Start of STORED DATA
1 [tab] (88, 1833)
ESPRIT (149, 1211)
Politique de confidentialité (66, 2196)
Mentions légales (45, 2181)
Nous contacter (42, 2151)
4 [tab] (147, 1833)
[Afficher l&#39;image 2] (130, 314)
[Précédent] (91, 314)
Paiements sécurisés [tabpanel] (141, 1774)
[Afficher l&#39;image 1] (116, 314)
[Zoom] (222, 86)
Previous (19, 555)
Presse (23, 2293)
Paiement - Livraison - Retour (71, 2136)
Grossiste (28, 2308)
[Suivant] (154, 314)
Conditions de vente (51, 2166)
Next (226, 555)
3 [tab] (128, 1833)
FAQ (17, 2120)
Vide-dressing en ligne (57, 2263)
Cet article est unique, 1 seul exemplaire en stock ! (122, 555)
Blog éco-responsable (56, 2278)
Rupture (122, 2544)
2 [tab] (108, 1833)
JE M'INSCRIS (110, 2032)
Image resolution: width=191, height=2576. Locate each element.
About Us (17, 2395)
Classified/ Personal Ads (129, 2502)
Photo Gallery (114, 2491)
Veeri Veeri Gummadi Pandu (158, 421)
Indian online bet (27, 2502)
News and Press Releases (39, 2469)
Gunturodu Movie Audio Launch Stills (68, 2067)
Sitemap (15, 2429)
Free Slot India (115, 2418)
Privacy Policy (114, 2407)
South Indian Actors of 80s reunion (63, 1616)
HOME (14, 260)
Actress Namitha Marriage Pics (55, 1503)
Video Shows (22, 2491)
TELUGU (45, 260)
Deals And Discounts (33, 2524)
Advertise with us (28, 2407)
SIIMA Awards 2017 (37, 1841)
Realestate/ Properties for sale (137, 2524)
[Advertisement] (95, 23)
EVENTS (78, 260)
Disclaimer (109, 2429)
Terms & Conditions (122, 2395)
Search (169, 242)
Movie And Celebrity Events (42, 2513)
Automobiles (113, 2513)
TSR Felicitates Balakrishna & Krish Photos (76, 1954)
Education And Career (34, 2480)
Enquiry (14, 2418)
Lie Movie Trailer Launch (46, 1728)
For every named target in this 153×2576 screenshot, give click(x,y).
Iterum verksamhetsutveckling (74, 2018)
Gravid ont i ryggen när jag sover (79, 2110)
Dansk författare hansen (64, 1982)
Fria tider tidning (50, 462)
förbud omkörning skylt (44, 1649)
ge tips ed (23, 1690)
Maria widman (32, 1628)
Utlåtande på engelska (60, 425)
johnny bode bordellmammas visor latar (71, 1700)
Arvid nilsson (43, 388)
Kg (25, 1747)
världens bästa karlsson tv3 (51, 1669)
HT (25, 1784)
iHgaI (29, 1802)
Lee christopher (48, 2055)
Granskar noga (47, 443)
End of STORED DATA
§ YOUR ASSIGNMENT: Precisely the line with "Search (169, 242)" and the lines after it, up to the last line of the entries above, are to be reproduced, and nothing more.

§ ANSWER SPACE:
Search (169, 242)
Movie And Celebrity Events (42, 2513)
Automobiles (113, 2513)
TSR Felicitates Balakrishna & Krish Photos (76, 1954)
Education And Career (34, 2480)
Enquiry (14, 2418)
Lie Movie Trailer Launch (46, 1728)
For every named target in this 153×2576 screenshot, give click(x,y).
Iterum verksamhetsutveckling (74, 2018)
Gravid ont i ryggen när jag sover (79, 2110)
Dansk författare hansen (64, 1982)
Fria tider tidning (50, 462)
förbud omkörning skylt (44, 1649)
ge tips ed (23, 1690)
Maria widman (32, 1628)
Utlåtande på engelska (60, 425)
johnny bode bordellmammas visor latar (71, 1700)
Arvid nilsson (43, 388)
Kg (25, 1747)
världens bästa karlsson tv3 (51, 1669)
HT (25, 1784)
iHgaI (29, 1802)
Lee christopher (48, 2055)
Granskar noga (47, 443)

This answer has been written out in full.